At the end of November, above the intersection of Fifth Avenue and 57th Street, 16,000 Baccarat crystals began to sparkle from the new UNICEF snowflake designed by Ingo Maurer.
This is where the cost per square foot hovers around $1000 and Bergdorf Goodman faces a full block of Fifth Avenue and portions of 57th and 58th. (Plus Bergdorf Men's across Fifth Avenue.) Tiffany, Louis Vuitton and Bulgari occupy the other corners, but Bergdorf's sheer year-round style – made even more splendid for the holidays – makes it an elegant showpiece maybe second only to the Russian Winter Palace.
This is a grand reputation and commitment for a specialty retailer with 150,000 square feet of selling space to uphold. It is a safe conclusion that Bergdorf's management and its parent, the Neiman Marcus Group, considered $80 million over several years an essential renovation investment to increase sales and keep the rent paid to the Goodman family.

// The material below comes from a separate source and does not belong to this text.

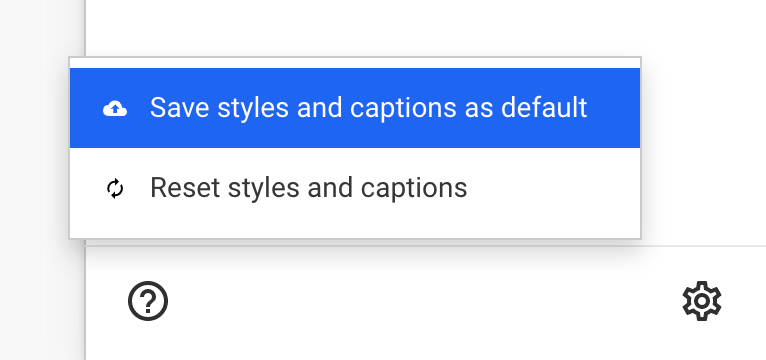The height and width of the screenshot is (360, 766).
Task: Choose Reset styles and captions
Action: click(355, 188)
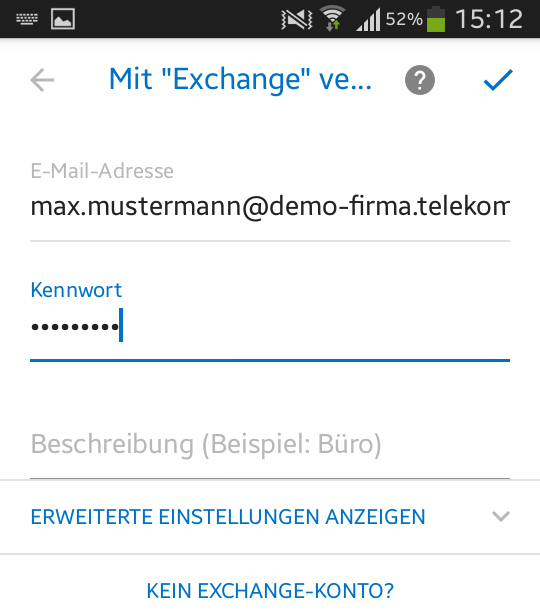Tap the battery indicator icon

click(x=436, y=19)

A redesign and facelift began in 2000, headed by the retailer's taste-impeccable design trio: Linda Fargo: vp, visual merchandising; Stephen Joseph, vp, store design and planning and construction; and Susan Homan, director of interiors, visual presentation. With president and ceo Jim Gold at the helm, they have moved the store into a phase of rebirth.
Of the moment is the new restaurant, BG, which opened in November with views into Central Park. The space, designed by Los Angeles-based Kelly Wearstler, has faux bois-finished paneling, plank hardwood floors and a parchment overtone that is an utterly fashionable extension of the store – too, too chic ever to be thought of as a "tea room."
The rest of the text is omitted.